| Task to carry out |
Rename "sleeves" to "sleeve length" throughout the listing below and give it back otherwise unchanged, leaving out the pictures.

Element and text position data:
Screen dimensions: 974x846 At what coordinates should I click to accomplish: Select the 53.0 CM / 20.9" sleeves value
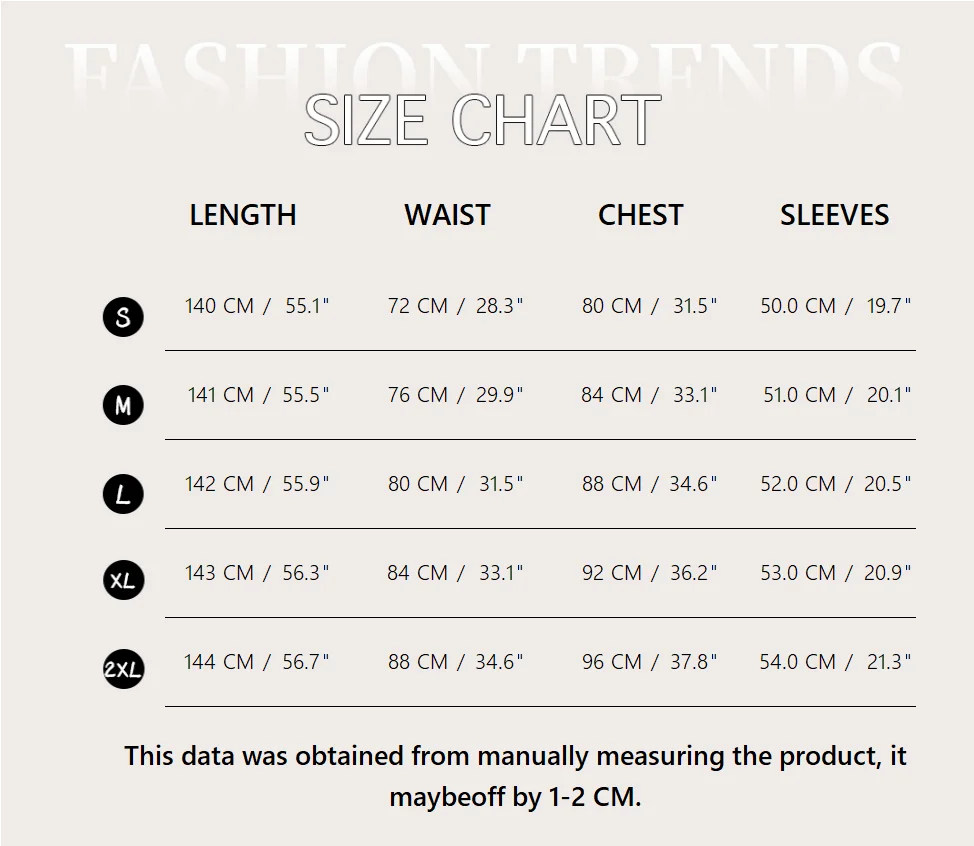[836, 573]
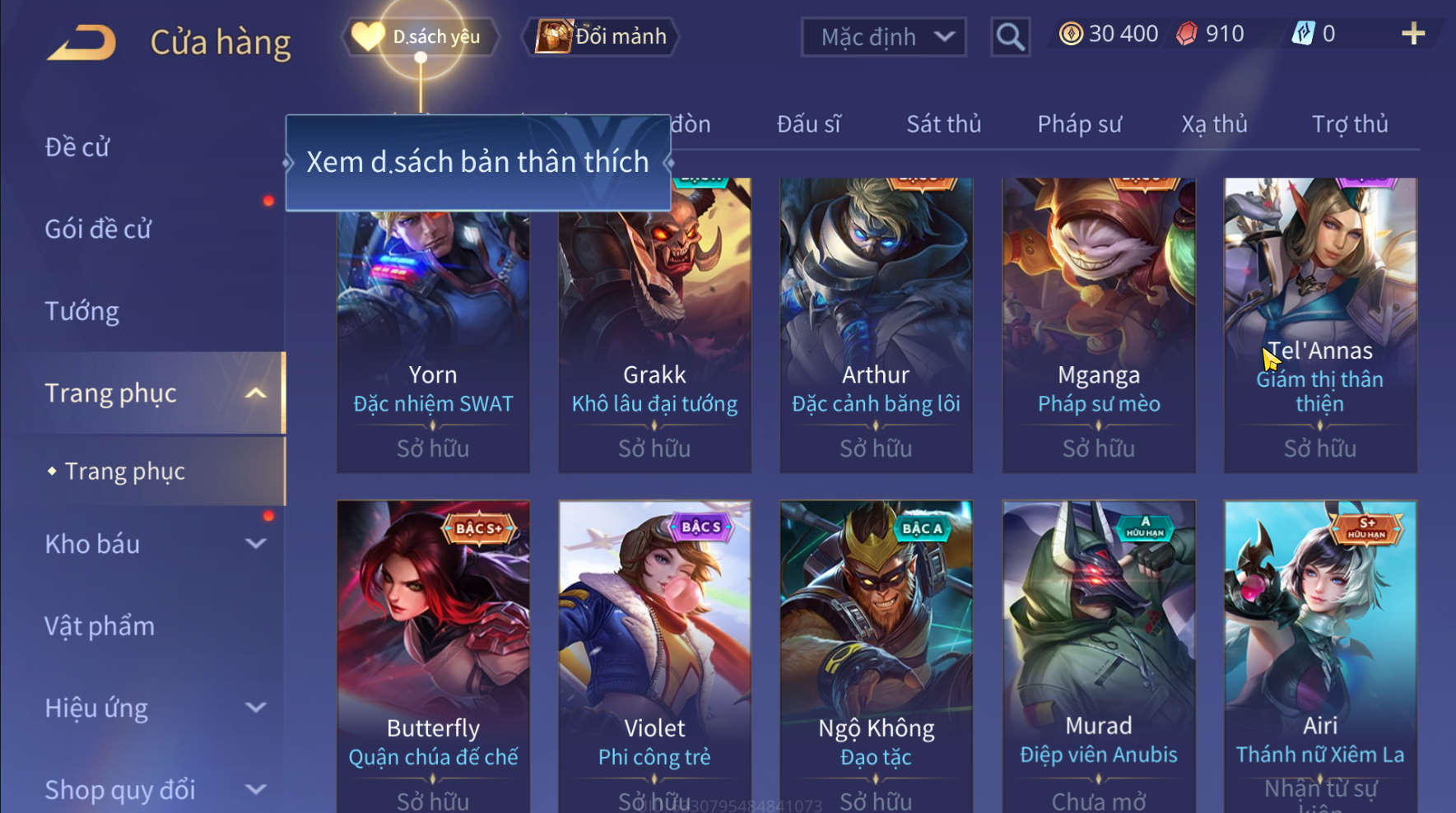
Task: Tap the blue voucher currency icon
Action: click(x=1303, y=34)
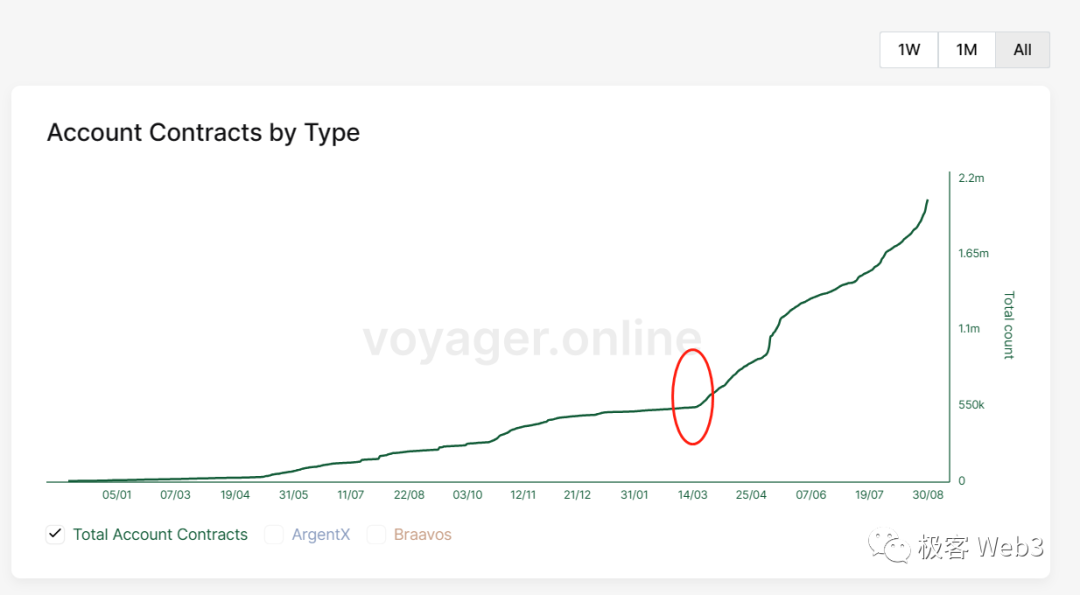This screenshot has height=595, width=1080.
Task: Click the WeChat logo icon
Action: pos(889,546)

| Full response |
Screen dimensions: 974x846 At what coordinates should I click to accomplish: Select the 53.0 CM / 20.9" sleeve length value
[836, 573]
Task: Tap the blue voucher currency icon
Action: click(x=1303, y=34)
This screenshot has height=595, width=1080.
Task: Click the WeChat logo icon
Action: pos(889,546)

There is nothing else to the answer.